De tres dedos, con el empeine, de cabeza y hasta de chilena fueron algunas de genialidades que Adolfo “Bofo” Bautista nos regaló durante su andar en el futbol mexicano. Su singular forma de vestir y aventando su botín derecho cada que anotaba un gol lo convirtió en una figura épica, un Ibrahimovic que derrochaba su talento en las Chivas del Guadalajara y que después se convirtió en una leyenda, un personaje odiado y señalado en México. Bautista representó lo mejor y peor de un futbolista.

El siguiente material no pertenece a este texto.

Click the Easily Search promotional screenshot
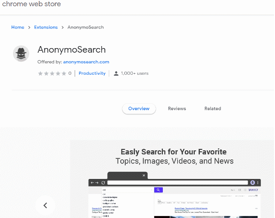coord(173,179)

Tan extrovertido resultó que a su segundo hijo lo nombró Gianluca Zizou, en honor a Zidane, el mismo que años después acompañó a su padre a los entrenamientos con Coras Tepic. Adolfo Bautista fue tan señalado en los últimos años que terminó por irse del país debido a su bajo rendimiento como futbolista, dicen que se preocupaba más por su peinado que por jugar. La verdad es que simplemente decayó, ya no fue el mismo que le dio su último campeonato a la Chivas, el mismo que alguna ocasión puso en ridículo a Boca Juniors.

Adolfo Bautista dio pena en el Mundial de Sudáfrica en 2010, pero la verdad era un chulada verlo jugar. La genialidad para resolver en jugadas importantes nadie se la quita, los goles contra Cruz Azul y América son una joya. Basta con buscar en Youtube para conocer a una leyenda, al último talismán que portó la playera de las Chivas y que la defendió mejor que José López Portillo al peso, después se cansó, titubeó y terminó en lo más bajo, huyendo de México para seguir jugando al futbol.

En sus palabras dice que no hay jugador al que odie más que a Robert de Pinho, el brasileño que siempre le anotó a Chivas. Por ahora el Bofo espera su partido de despedida y no duda que en un futuro sea directivo en el futbol mexicano.